» What the task requires
Hunt for the word "agent" across the entries below, copying each line that holds it.

== Records for the task ==

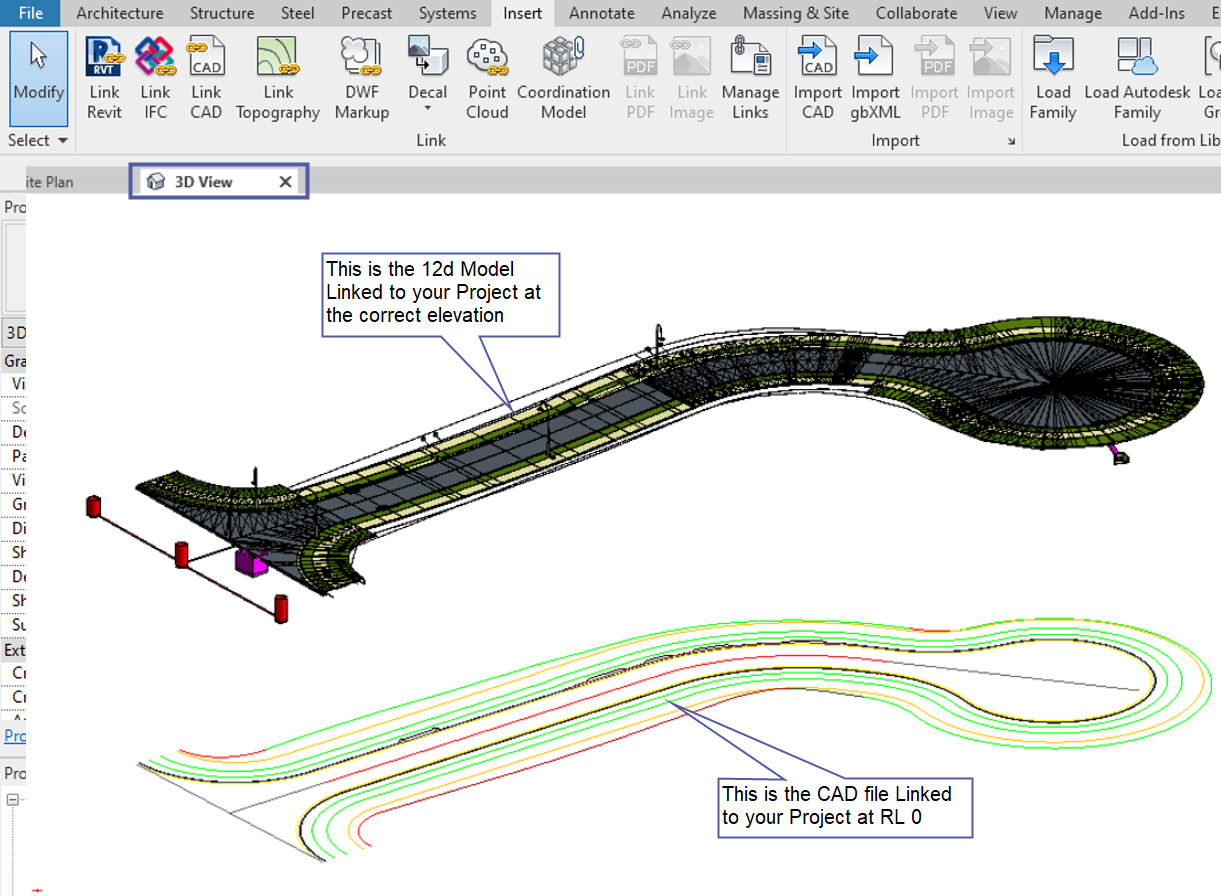The image size is (1221, 896).
Task: Expand the Select dropdown
Action: click(38, 140)
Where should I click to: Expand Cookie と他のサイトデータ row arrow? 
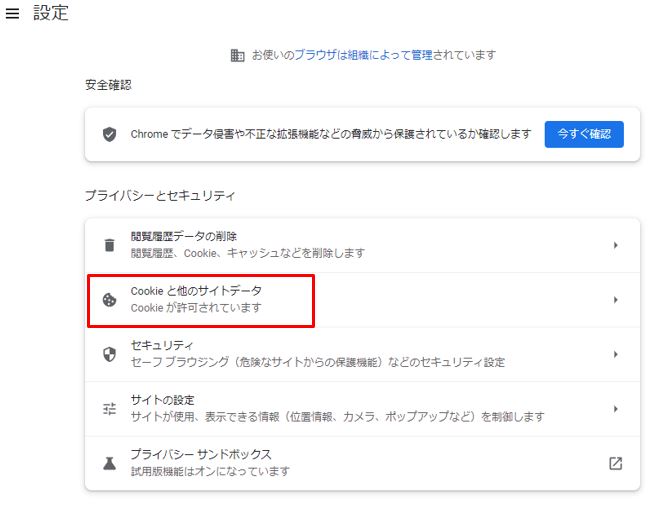(616, 300)
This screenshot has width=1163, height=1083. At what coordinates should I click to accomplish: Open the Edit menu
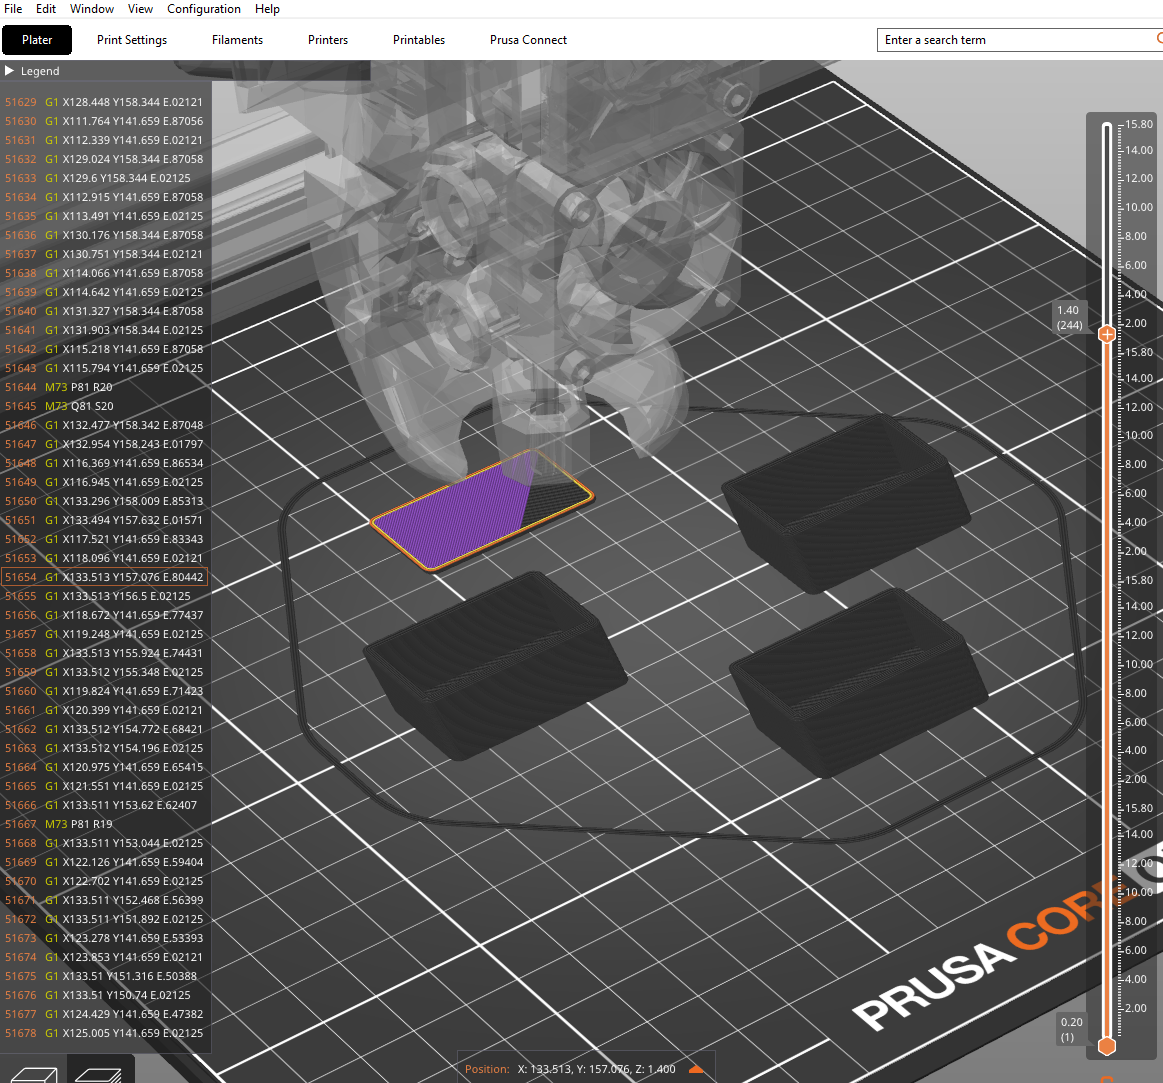click(x=46, y=9)
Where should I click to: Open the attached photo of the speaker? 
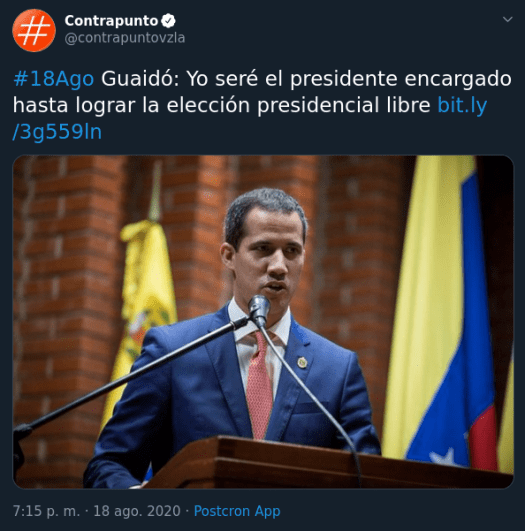pos(263,322)
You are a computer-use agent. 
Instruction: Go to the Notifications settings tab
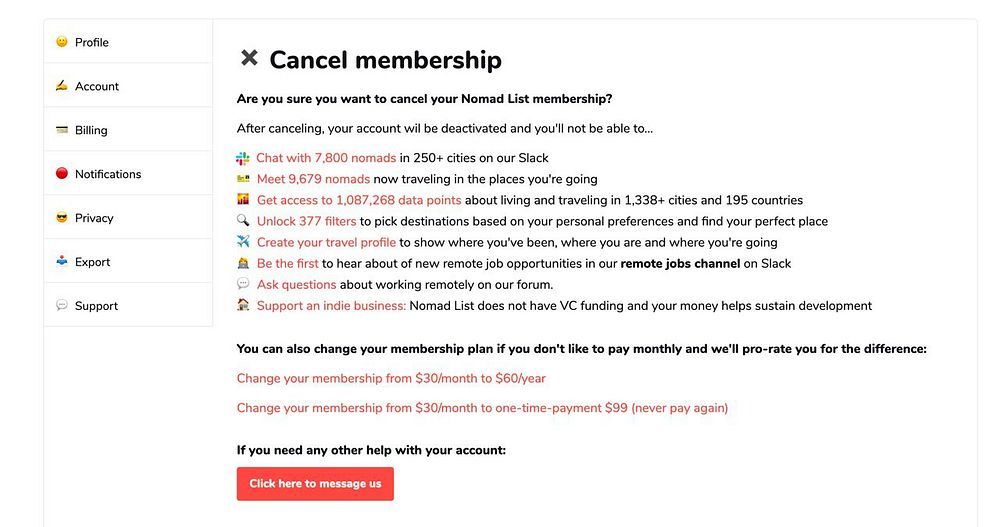[108, 174]
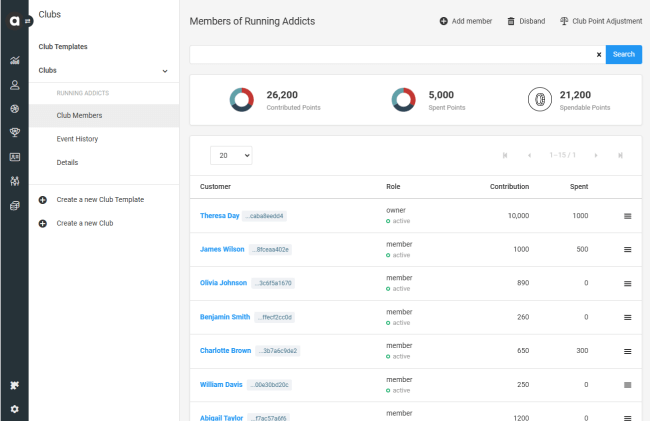The width and height of the screenshot is (650, 421).
Task: Click the Add member button
Action: [x=466, y=21]
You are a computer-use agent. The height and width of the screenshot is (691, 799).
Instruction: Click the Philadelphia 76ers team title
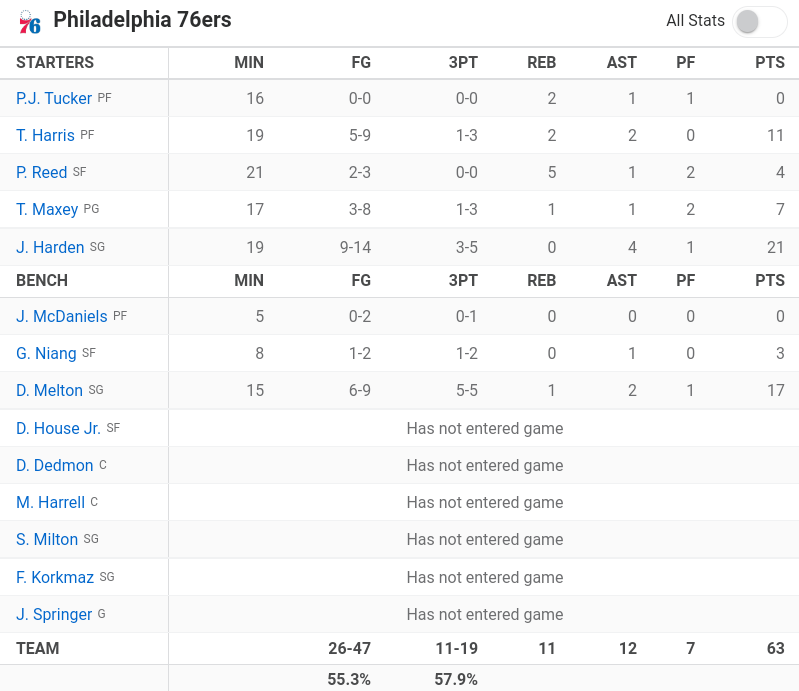click(140, 20)
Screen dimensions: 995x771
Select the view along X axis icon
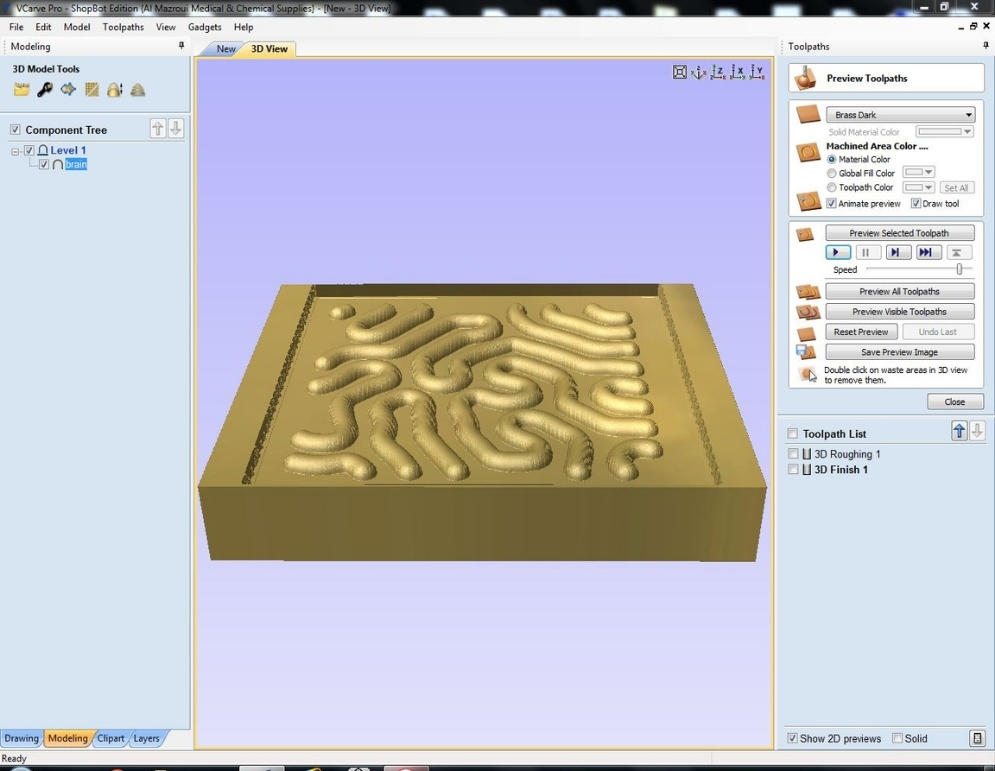pos(737,72)
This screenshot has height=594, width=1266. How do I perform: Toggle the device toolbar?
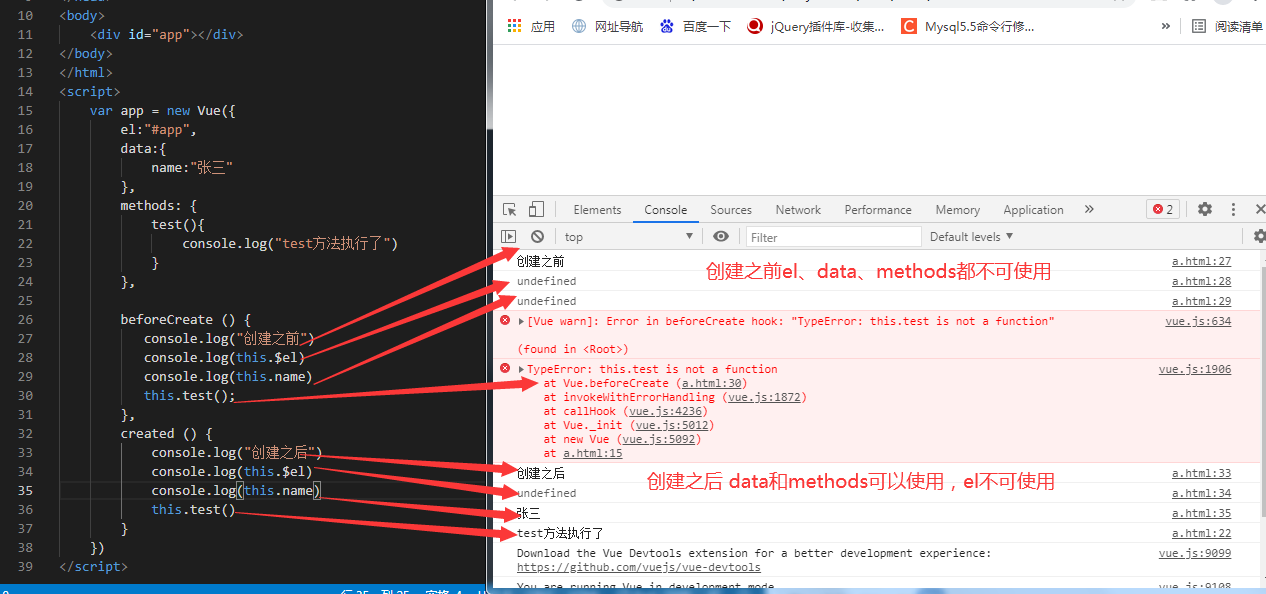[536, 209]
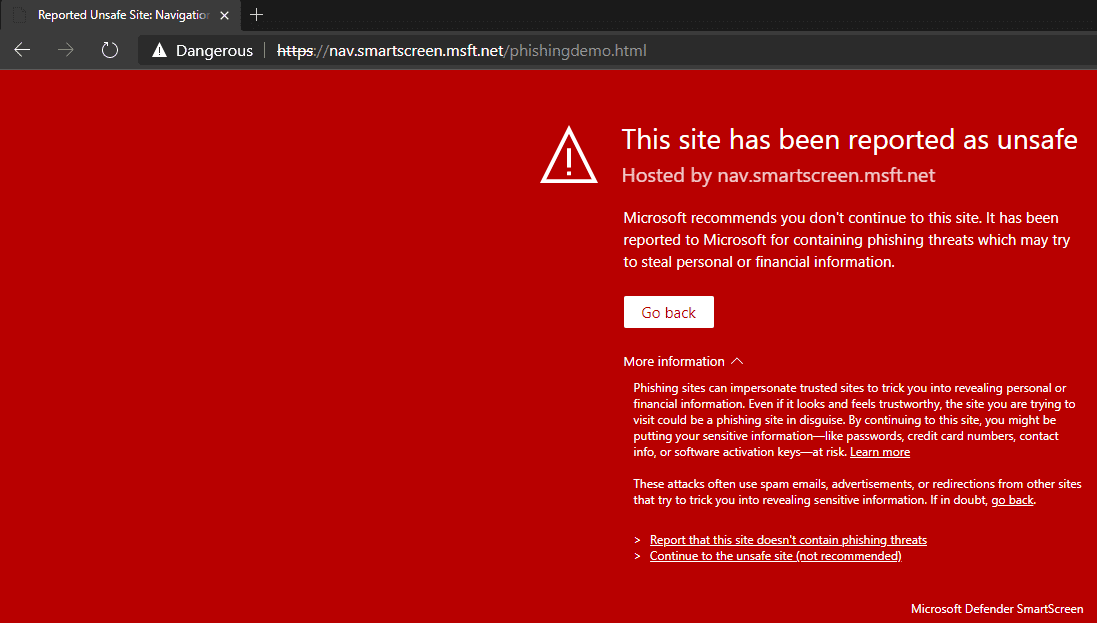Viewport: 1097px width, 623px height.
Task: Click the page icon in the tab title
Action: pos(16,15)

===

» Completed exercise
You are a computer-use agent. 
You are a computer-use agent. The height and width of the screenshot is (691, 799).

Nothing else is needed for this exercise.